A Tale of 3 Cloud Strategies - Part III

How the major vendors are vying for hybrid cloud dominance

Over the past few years it’s been an exciting show to see the Big 3 cloud providers jockey for strategic dominance, each with a different approach. As an IT professional, it’s useful to understand each of these in context as you try to determine which horse(s) to ride and what bets to make.

To recap how I’ve been tracking some of the evolution:
  • In Part I (back in 2013) we observed AWS experimenting with expansion by reaching down into the enterprise by licensing its APIs (remember Eucalyptus?) and building a VPC (which evolved into Direct Connect). Meanwhile VMware was experimenting with growth by partnering with independent cloud service providers, a precursor to their failed vCloud Air approach – an attempt to reach from the enterprise up into the cloud. 
  • In Part II (later in 2013) I added a 3rd player to the scrum, when Microsoft introduced the concept of the Azure Pack to their Server stack, a strategy to reach down from the Cloud into the enterprise and bridging the two with a common set of APIs.
In essence, AWS, VMware and Microsoft all looked at ways to expand their presence to create easy-to-adopt hybrid cloud strategies that would lower barriers-to-adoption... and hopefully accelerate enterprises landing workloads onto their stacks.

Enter VMware Cloud Foundation: 

Recently, VMware announced Cloud Foundation, a new strategy to (in my opinion) replace vCloud Air.  In concept, this approach is not unlike Microsoft’s Azure Stack strategy.  VMware is building a common cloud workload management platform that incorporates their SDDC that will operate with both public clouds and on-premises VMware implementations... thereby lowering the barrier-to-adoption of hybrid workloads based on VMware technology.

While Cloud Foundation is similar in concept to Microsoft’s Azure Stack, the two companies took very different approaches to implementation.  Microsoft in essence took the Azure API set, and embedded it into their on-premises server software.   In contrast, VMware took their (mostly) on-premises API sets and is embedding them to public cloud provider offerings.

VMware’s approach is interesting – and potentially very successful. First, they’re cutting deals with major public cloud providers like IBM, AWS, and Azure, so they are able to embed their virtualization stack on top of these public cloud platforms.  And next, they’ll (likely) begin to work with their ~ 4,000 cloud service provider partners to do the same, enabling a pervasive set of common APIs across thousands of providers large and small.  If you buy-into the VMware view of the world (and, some say, the “vTax”) this could give you the ultimate degree of common cloud choice... and put the reach of VMware across as many clouds and on-premises infrastructures as Azure.

Snapshot: Where we are today
As I see it, we now have the following competitive landscape and strategies: 

AWS: 
  • Strategy: Abandoned licensing APIs; Now 100% invested in public cloud presence, and in building-out a dominating set of services – to make their APIs into a de facto “cloud OS”
  • Play: Focus on the single best public cloud IaaS platform and PaaS services for developers and enterprise workloads
  • Business Model: Make money from services and from running workloads
Azure:
  • Strategy: Expand from Cloud  Enterprise.
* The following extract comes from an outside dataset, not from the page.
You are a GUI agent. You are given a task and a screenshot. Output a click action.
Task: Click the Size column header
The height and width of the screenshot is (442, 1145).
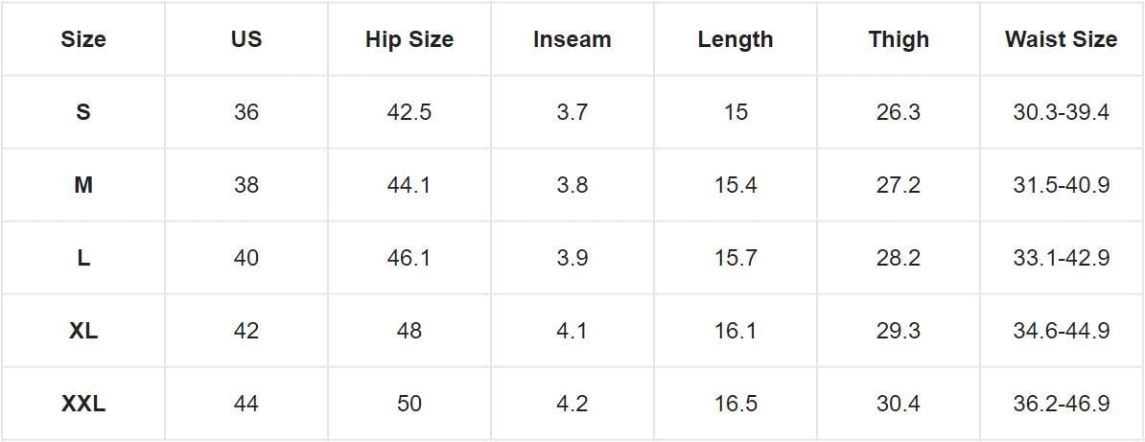point(83,38)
Take their public cloud APIs and duplicate them on-premises within their installed base within the enterprise.  Further helps blur the line between on-premises and cloud, as-has Office365.
  • Play: Reduce/remove barriers-to-adoption of the public cloud by first encouraging API adoption on-premises
  • Business Model: Make money both from server software (traditional) as well as from cloud workloads landed on Azure.   
VMware:
  • Strategy: Expand from enterprise  Cloud. Introduced Cloud Foundation, coupled with SDDC. Initially work to deploy on major public cloud providers, then expand platform to 1000’s of cloud service providers.
  • Play: Encourage pervasiveness of the platform by expanding its reach onto public clouds and into managing heterogeneous hypervisors and containers
  • Business Model: Make money from becoming the central management software (while partners make money on workloads)
Other Players? 

There are still some players out there that are still to be reckoned with.  Namely Google Compute Cloud, as well as IBM/SoftLayer.  While I’m not yet aware of any Google GCP approach/strategy, IBM has just announced their “IBM Cloud Private” approach, based on a number of open-source technologies. This also seems to be a hybrid container/deployment management model – and we’ll look to the future to see what traction it gains. 

In summary... 

As go most major industries and technologies, it appears that industry consolidation has pared-down the major cloud players to 3-5.   So, I’ll close by pointing you of my favorite, prescient Blog back from 2006 by Greg Papadopoulos, then Sun Microsystem’s CTO – Why the world only needs 5 computers.  True Dat.